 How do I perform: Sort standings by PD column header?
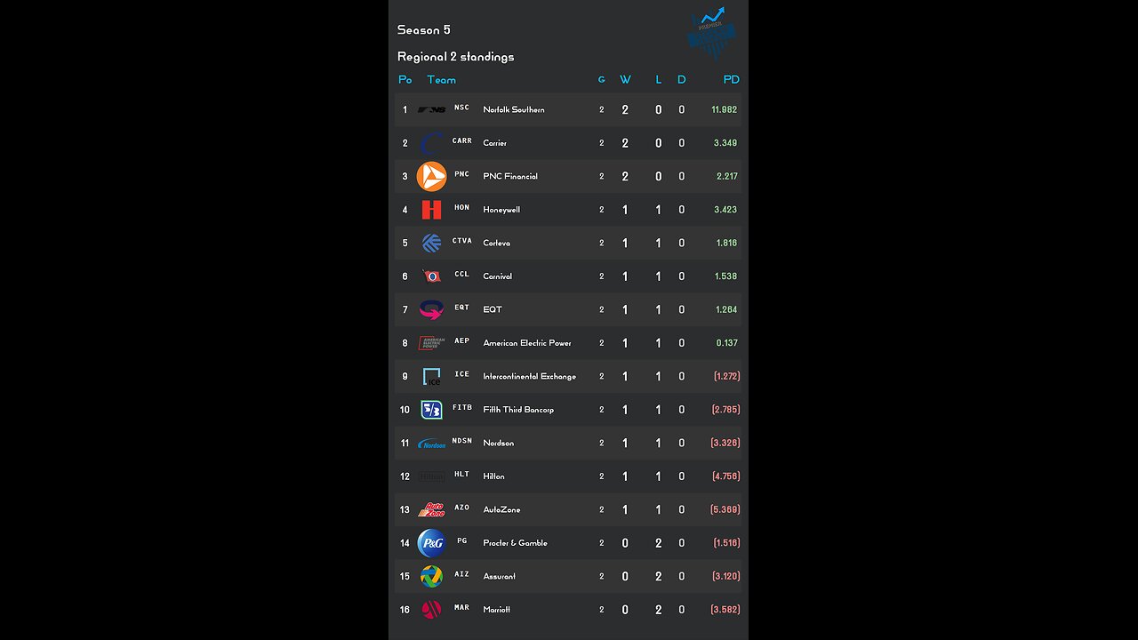731,80
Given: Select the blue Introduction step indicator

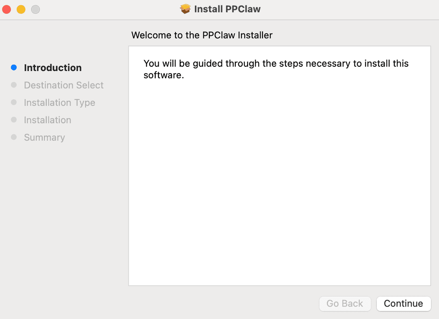Looking at the screenshot, I should (x=15, y=67).
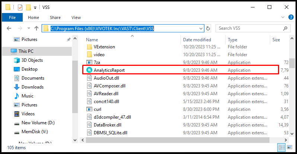Unpin Pictures from quick access
297x154 pixels.
[68, 39]
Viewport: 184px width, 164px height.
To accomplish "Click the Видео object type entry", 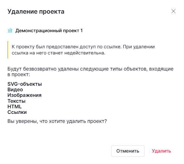I will tap(15, 90).
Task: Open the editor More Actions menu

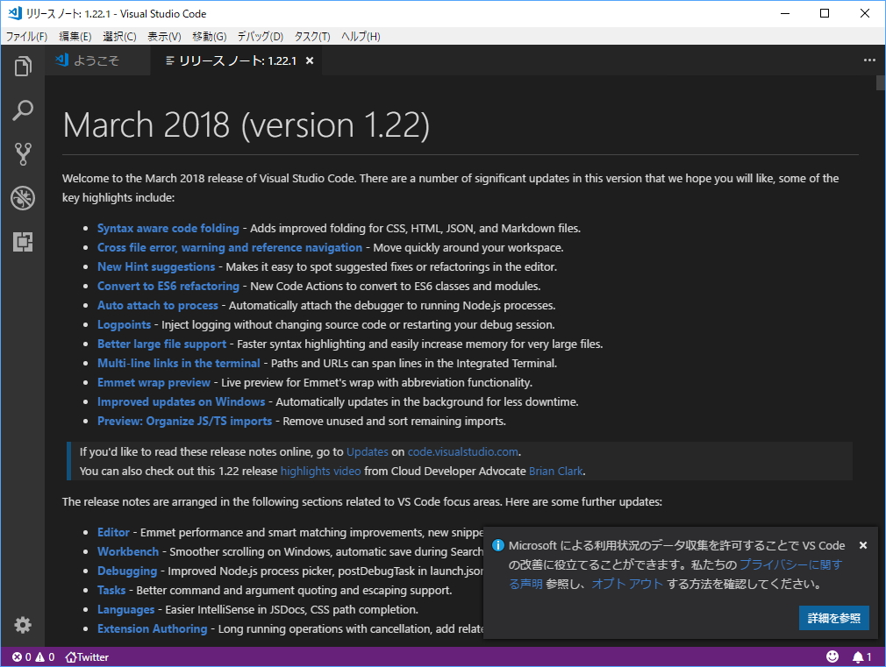Action: pyautogui.click(x=869, y=60)
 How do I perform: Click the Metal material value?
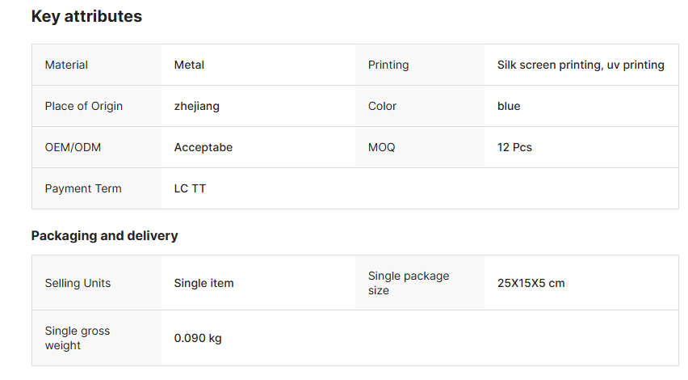click(x=189, y=65)
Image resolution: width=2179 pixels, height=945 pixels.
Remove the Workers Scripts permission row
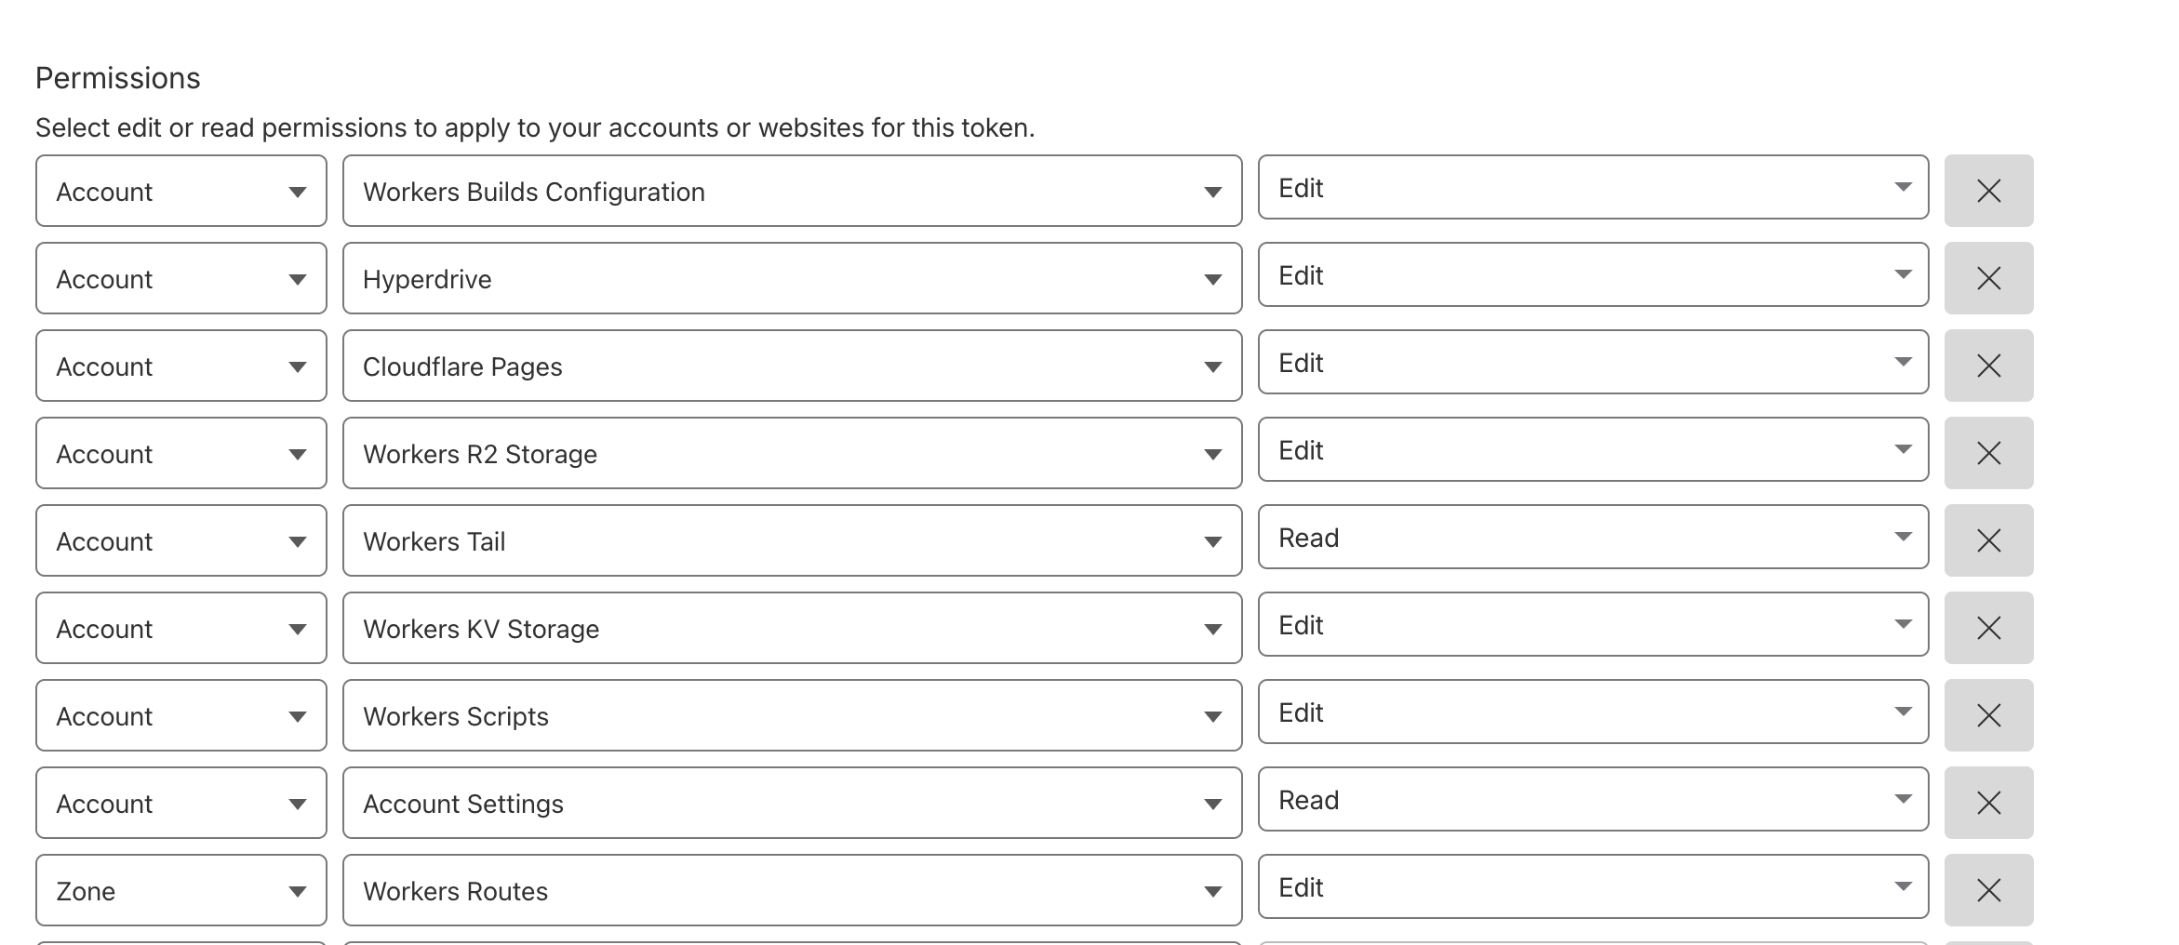click(1987, 715)
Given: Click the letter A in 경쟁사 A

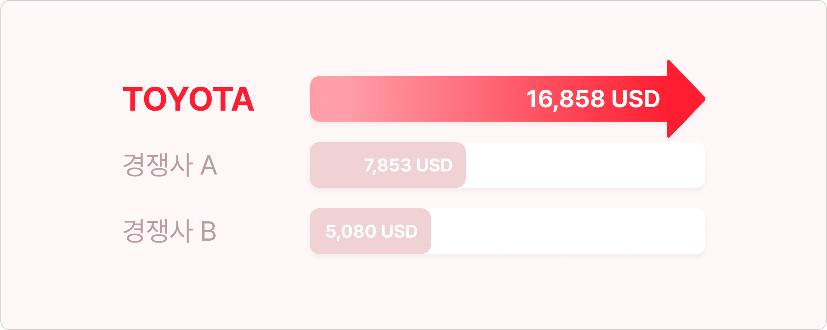Looking at the screenshot, I should coord(209,166).
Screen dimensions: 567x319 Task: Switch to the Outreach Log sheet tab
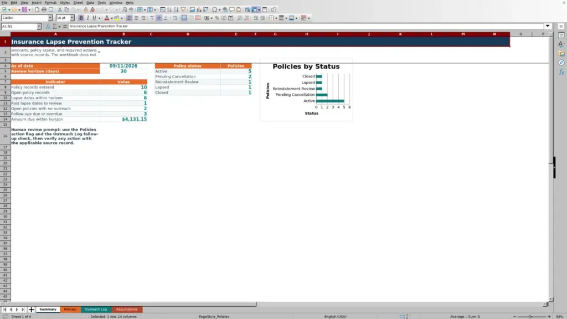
════════════════
▸ Your task
Beginning with the line that contains "Given: Click the letter A in 경쟁사 A" and ending with the final line of the listing, return each line exactly. Omit all pictures.

▸ Response to this task
Given: Click the letter A in 경쟁사 A

Looking at the screenshot, I should coord(209,166).
Screen dimensions: 567x319 Task: Switch to the Outreach Log sheet tab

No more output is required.